Roland Boyes MP (12 February 1937 – 16 June 2006) was a British Labour Party politician, amateur photographer and, in retirement, a fundraiser for research into Alzheimer's disease.

== Early years ==

Boyes was born in Holmfirth, Yorkshire, the son of a lorry driver, and educated at Wooldale Infant and Junior School. A bout of spinal meningitis caused him to miss the 11-plus and he attended a year at a secondary modern school before moving to Penistone Grammar School. He attended the University of Leicester to study chemistry, but left after one year.

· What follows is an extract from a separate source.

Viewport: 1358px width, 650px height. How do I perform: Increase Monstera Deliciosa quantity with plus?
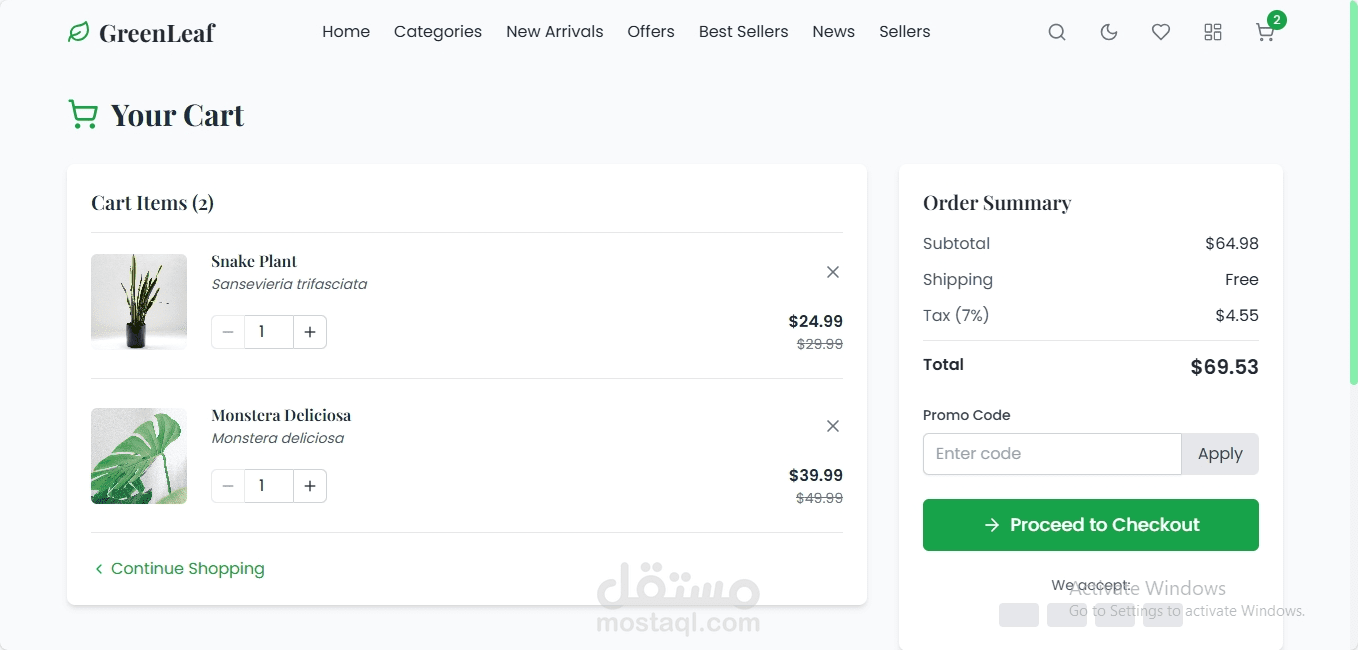click(x=310, y=486)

== Teaching and marriage ==

He then attended Coventry Teachers Training College, where he met his future wife, and taught mathematics in secondary schools for 13 years. Meanwhile, he took a part-time Master's degree in Economics at the University of Bradford, and married Patricia James (with whom he had two sons) in 1962. He was assistant director of social services at Durham County Council from 1975 to 1979.

== Political life ==

Boyes began his political career by joining the Labour Party at age 20. He served as a local councillor on Easington District Council from 1973 and then Peterlee Town Council. He was elected as MEP for Durham from 1979 to 1984. In the 1983 general election, he was sponsored by the General, Municipal and Boilermakers' Union, and succeeded Houghton-le-Spring MP Tom Urwin as Member of Parliament for the new Houghton and Washington constituency. An outspoken left-winger, he was a member of CND and supported the protestors against cruise missiles at Greenham Common.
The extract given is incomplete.